Published:Wednesday | October 10, 2018 | 12:00 AM
A section of the Cockpit Country Reserve in Trelawny.

THE JAMAICA Environment Trust (JET) is to host a national stakeholder meeting under the project 'Advancing the Protection of Jamaica's Cockpit Country' in Kingston on October 25. This is as it follows the legalisation of the boundary for the island's biodiversity-rich and culturally significant Cockpit Country.

The project is focused on citizen engagement and public participation around the process towards the official declaration of the Cockpit Country Protected Area (CCPA) announced by Prime Minister Andrew Holness last November.

"We don't want it to drop off the radar of the communities in Cockpit Country. We want people to understand the designation and that it hasn't been written into law yet. We also want people to continue engaging with the process," JET boss Suzanne Stanley said earlier this year.

Among other things, the initiative involves meetings with community actors from inside the Cockpit Country and with government stakeholders, as well as GIS mapping and public education on the boundary.

Their first community meeting was held in Gibraltar, St Ann, on June 28, and attracted more than 40 participants.

Since then, JET has had one other meeting in Elderslie and subsequently issued a joint statement with communities calling on Government to safeguard transparency and accountability for the ground truth being done to inform the boundary.

Ground truth, as explained by a representative of the Forestry Department, "is empirical evidence that you collect on the ground as against what you deduce from any in-house system or process, such as a drawing on the computer or other data that does not show what is happening now".
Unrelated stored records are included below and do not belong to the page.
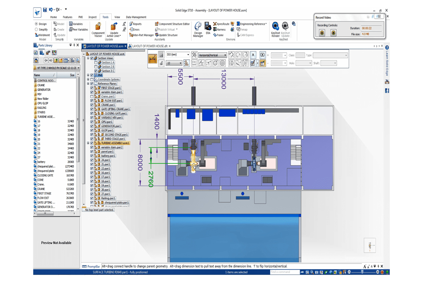Open the Component Structure Editor

[x=172, y=24]
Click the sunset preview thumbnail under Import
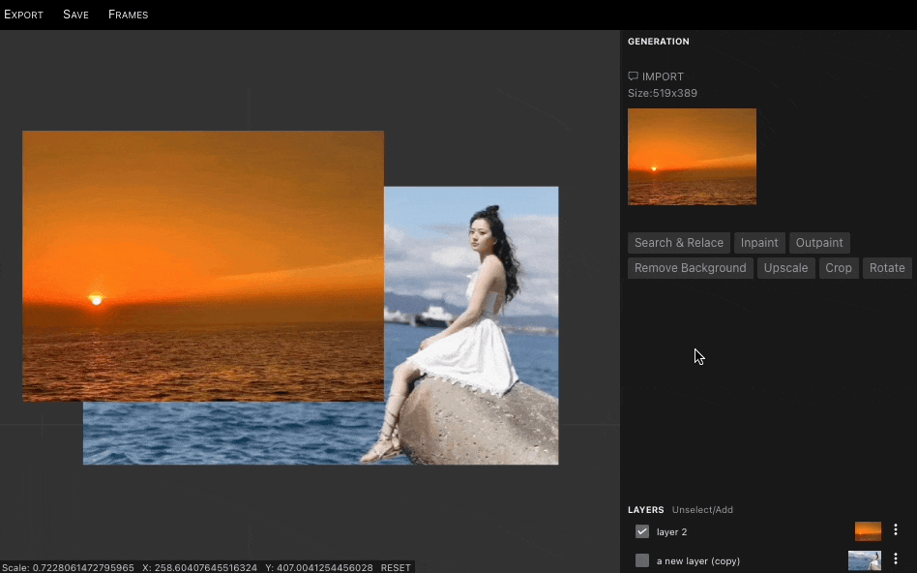This screenshot has height=573, width=917. click(x=692, y=157)
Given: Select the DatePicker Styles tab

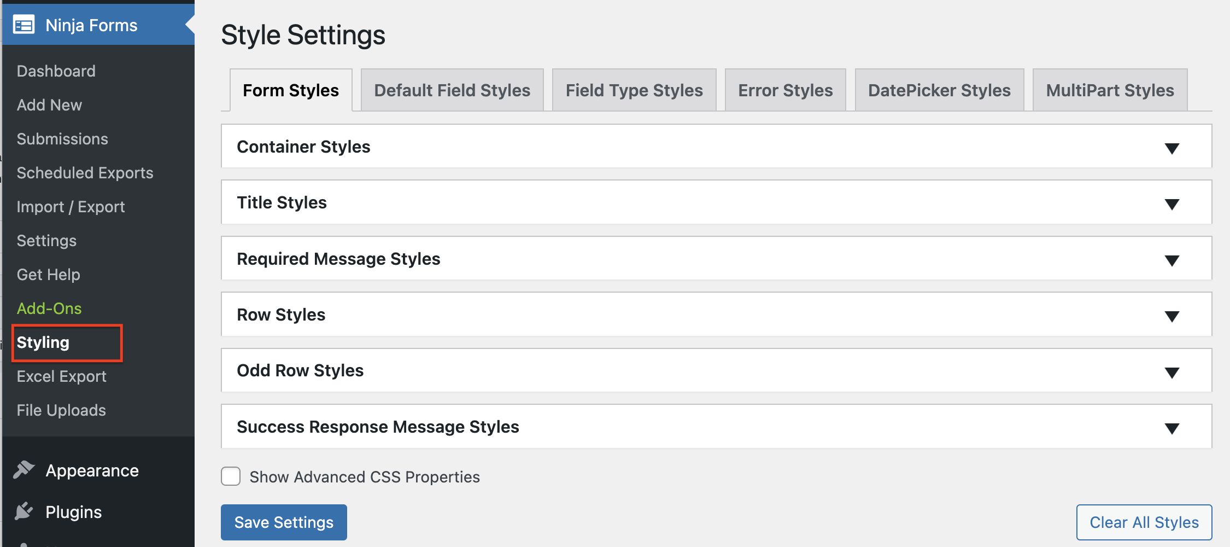Looking at the screenshot, I should (x=939, y=90).
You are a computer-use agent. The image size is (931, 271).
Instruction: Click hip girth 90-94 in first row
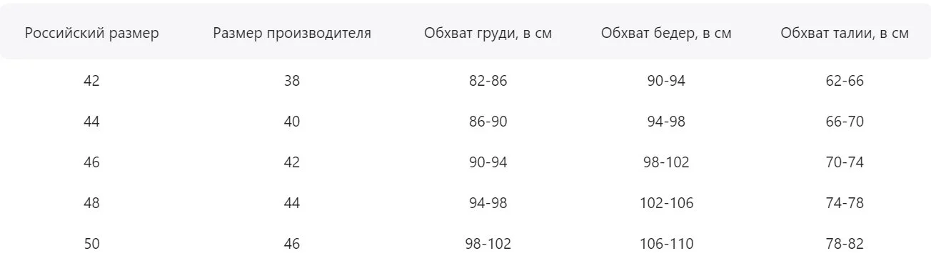[666, 81]
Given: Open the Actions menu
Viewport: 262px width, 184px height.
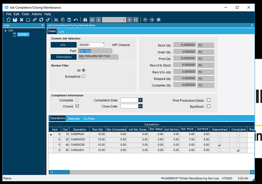Looking at the screenshot, I should pyautogui.click(x=37, y=14).
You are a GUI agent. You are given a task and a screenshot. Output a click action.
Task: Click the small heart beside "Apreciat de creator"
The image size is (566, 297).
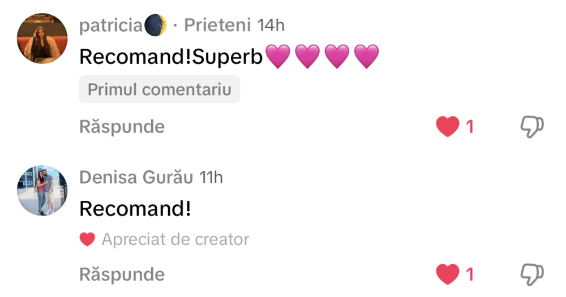pyautogui.click(x=87, y=240)
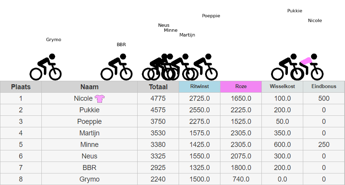Screen dimensions: 345x185
Task: Select the Grymo row name cell
Action: [x=89, y=179]
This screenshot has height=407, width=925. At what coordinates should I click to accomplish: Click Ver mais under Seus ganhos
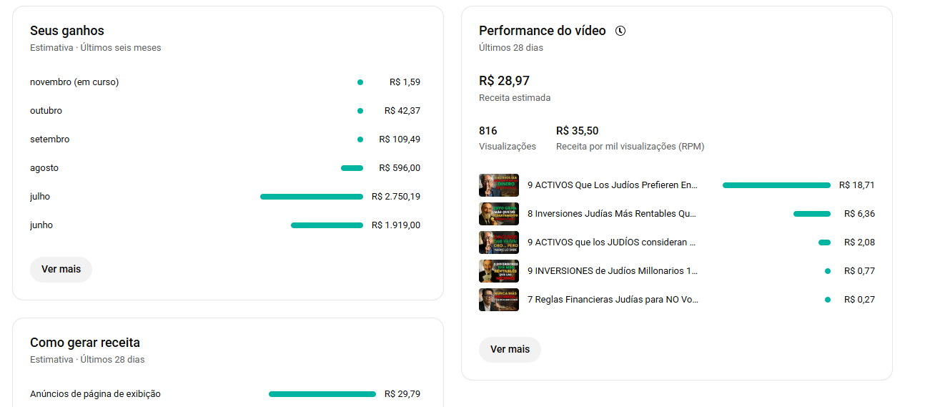coord(61,270)
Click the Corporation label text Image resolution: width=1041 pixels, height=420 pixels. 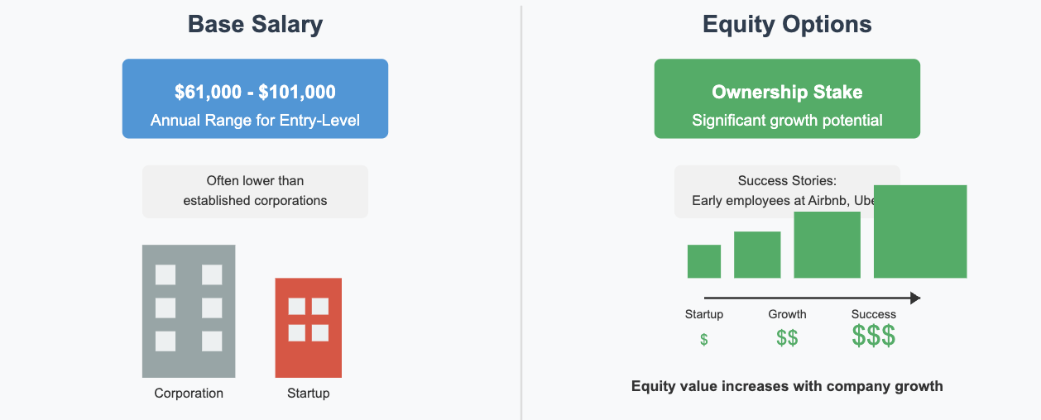(189, 394)
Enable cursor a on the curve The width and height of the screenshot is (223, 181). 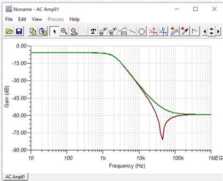tap(153, 31)
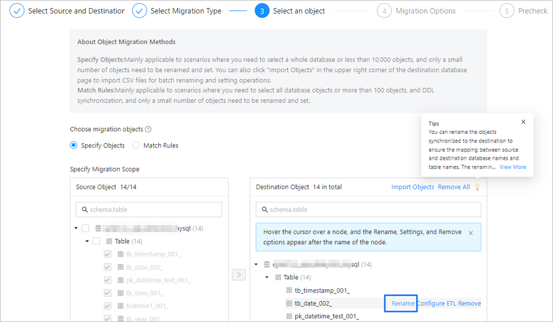Click the lightbulb tips icon
The height and width of the screenshot is (322, 553).
pos(477,187)
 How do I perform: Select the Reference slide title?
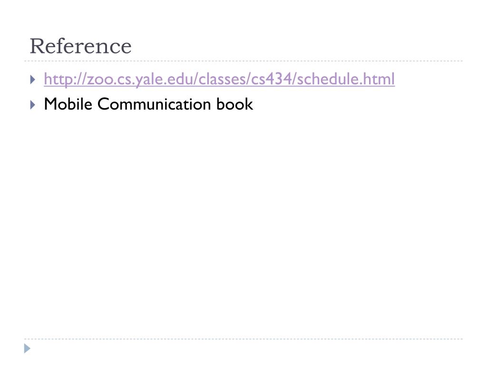pyautogui.click(x=80, y=46)
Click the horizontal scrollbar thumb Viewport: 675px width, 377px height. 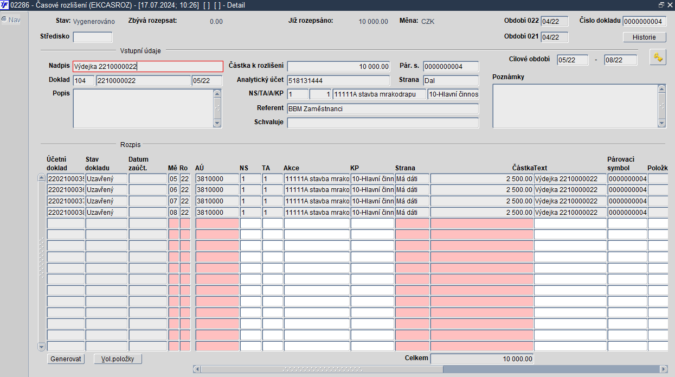point(322,369)
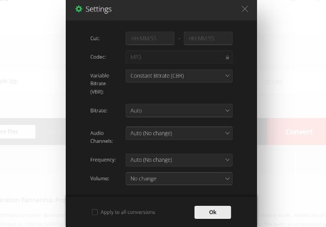Screen dimensions: 326x227
Task: Open the Bitrate Auto dropdown
Action: (179, 111)
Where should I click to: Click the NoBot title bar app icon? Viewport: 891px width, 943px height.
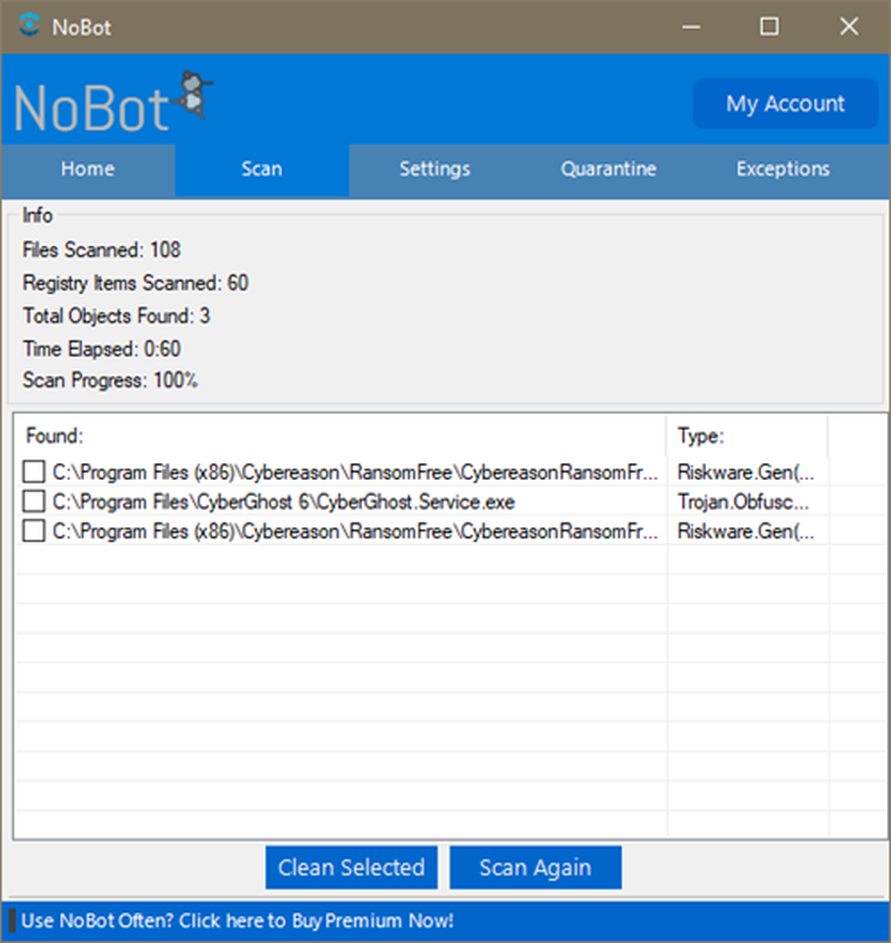[30, 26]
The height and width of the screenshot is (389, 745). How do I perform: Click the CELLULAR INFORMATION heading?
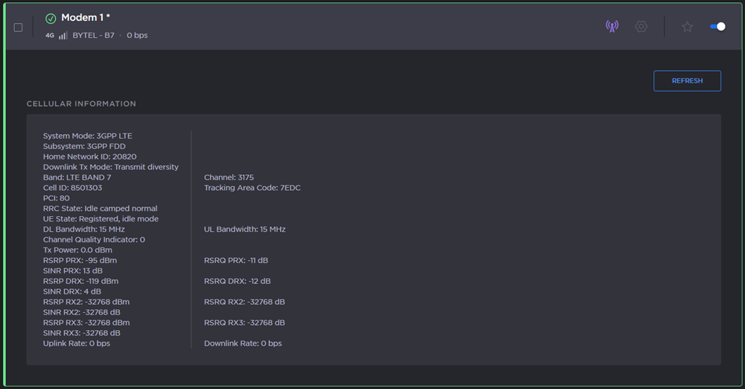(x=81, y=104)
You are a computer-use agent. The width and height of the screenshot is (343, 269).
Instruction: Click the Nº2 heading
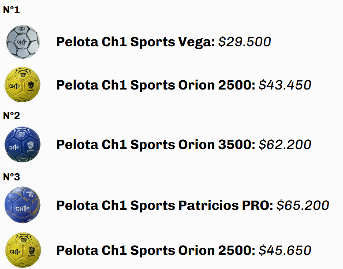click(11, 116)
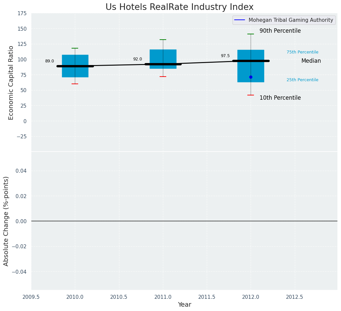Click the red 10th percentile cap for 2012
Screen dimensions: 341x311
251,95
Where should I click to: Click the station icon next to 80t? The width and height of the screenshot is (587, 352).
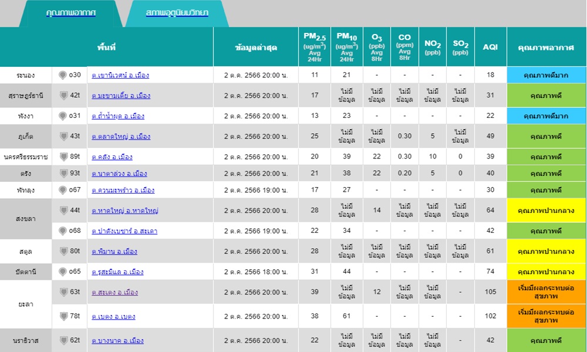click(63, 252)
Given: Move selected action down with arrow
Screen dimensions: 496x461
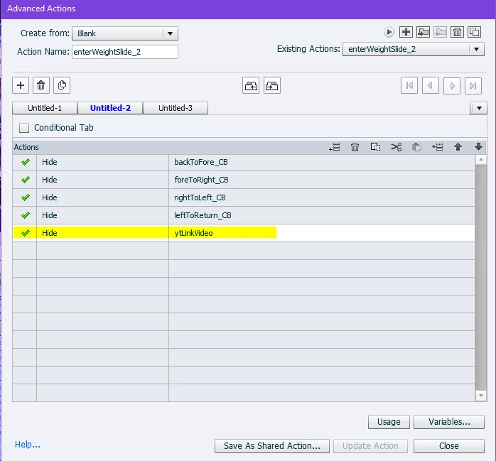Looking at the screenshot, I should point(478,147).
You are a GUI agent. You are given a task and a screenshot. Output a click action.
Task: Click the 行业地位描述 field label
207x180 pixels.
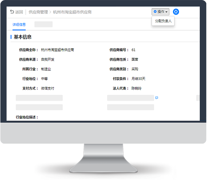point(27,117)
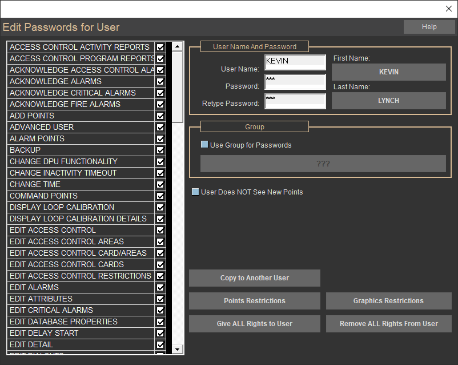
Task: Close the Edit Passwords window
Action: tap(448, 9)
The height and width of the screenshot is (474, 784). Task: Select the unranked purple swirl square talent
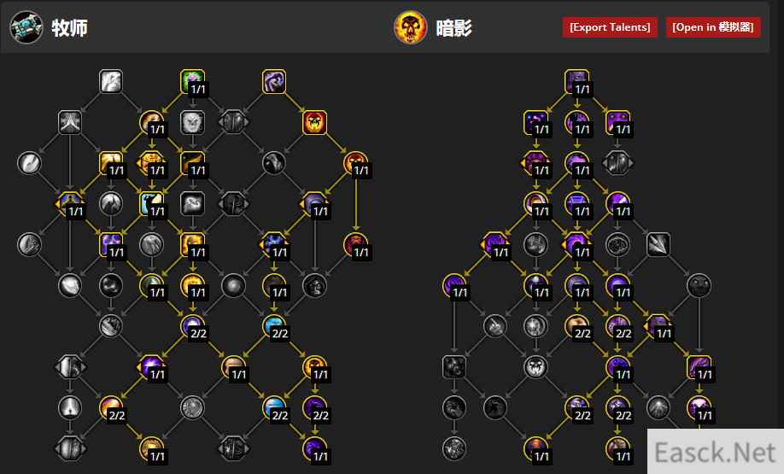(274, 81)
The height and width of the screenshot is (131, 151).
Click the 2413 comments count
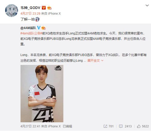[x=128, y=126]
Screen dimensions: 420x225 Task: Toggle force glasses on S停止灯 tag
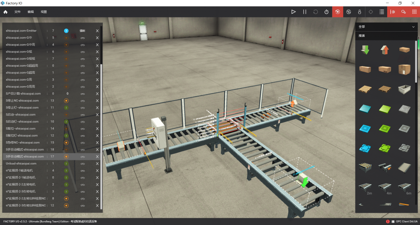82,108
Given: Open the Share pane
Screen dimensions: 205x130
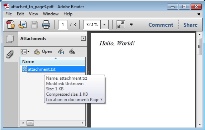Looking at the screenshot, I should 191,25.
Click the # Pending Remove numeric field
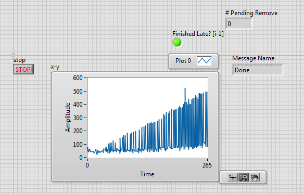This screenshot has width=304, height=194. (238, 24)
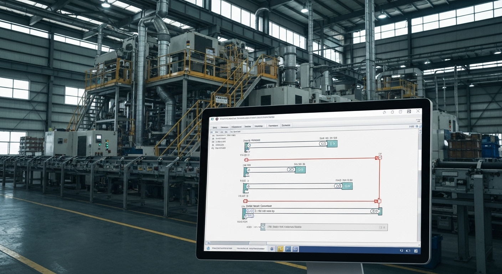Screen dimensions: 502x274
Task: Toggle the square box ending the lower red line
Action: [x=379, y=201]
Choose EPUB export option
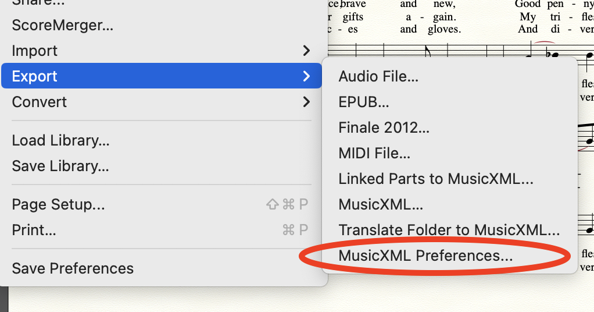The height and width of the screenshot is (312, 594). pos(364,102)
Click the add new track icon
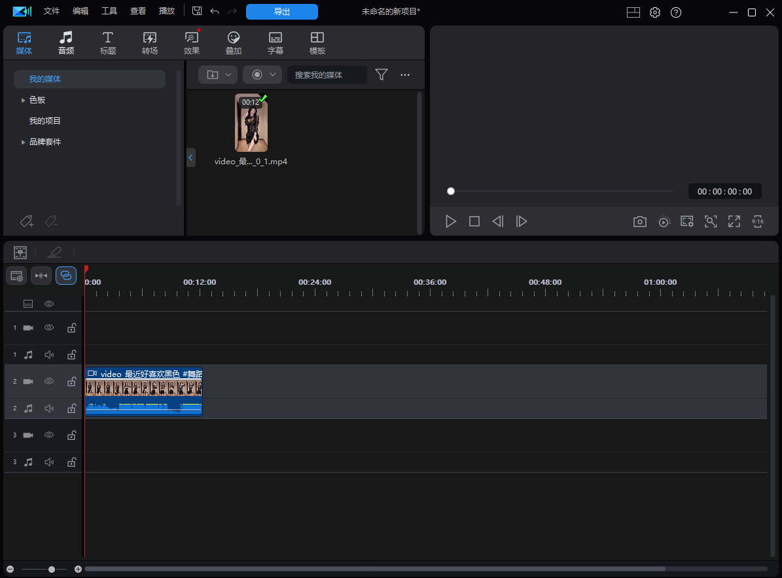This screenshot has width=782, height=578. pos(16,276)
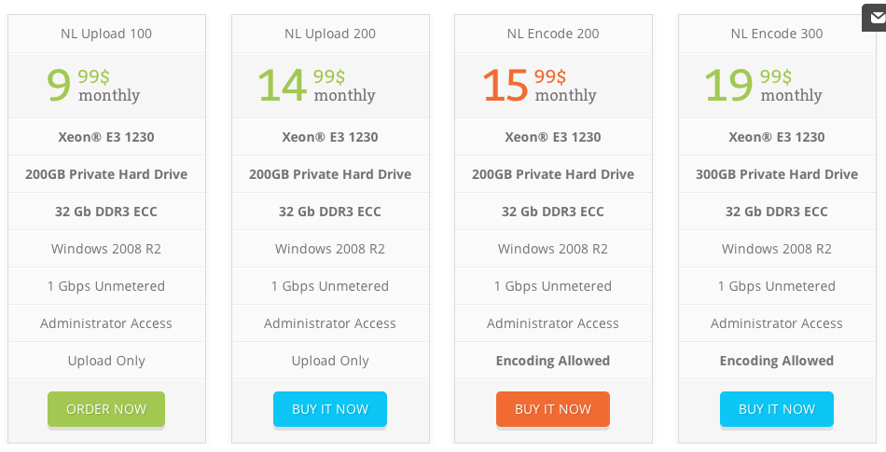Click the orange 15.99$ monthly price
886x452 pixels.
pos(540,85)
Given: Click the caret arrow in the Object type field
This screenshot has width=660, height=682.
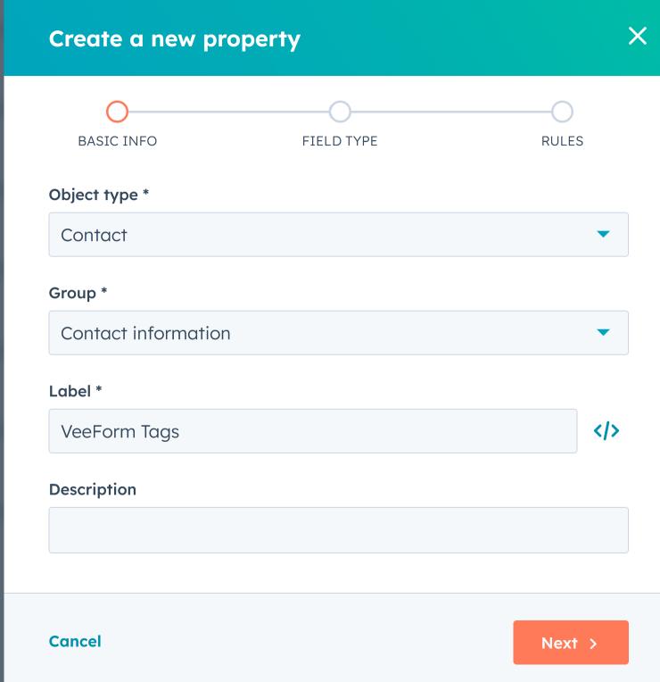Looking at the screenshot, I should [603, 234].
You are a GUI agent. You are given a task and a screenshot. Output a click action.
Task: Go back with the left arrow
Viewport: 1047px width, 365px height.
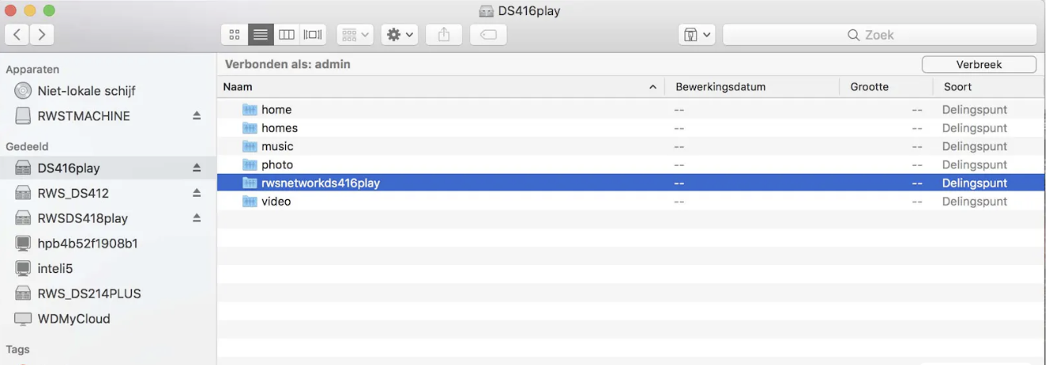[17, 35]
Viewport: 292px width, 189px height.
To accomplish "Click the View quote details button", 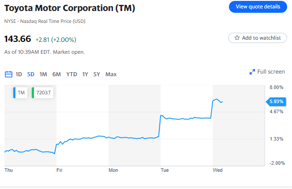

"When we are at that step (ground truth), we would have actually set up base stations and surveying equipment to actually establish monuments (markers used by surveyors to mark the boundary for any enclosed feature being captured, such as a land parcel) along the boundary," the representative added.

"We would mark it until we have completed the legally identified boundary that would be referred to as the Cockpit boundary from a legal perspective," the representative said further.

At the upcoming meeting in Kingston, Stanley said the hope is that participants will be updated on the progress over the last few months.

"This meeting is bringing community leaders together with national players, representatives of government agencies and so on, to discuss where we are and where we need to go and the timelines as well," she told The Gleaner.

"We want to be involved and it is important that we have broad stakeholder participation in this process and that each understand what the other is doing," Stanley added.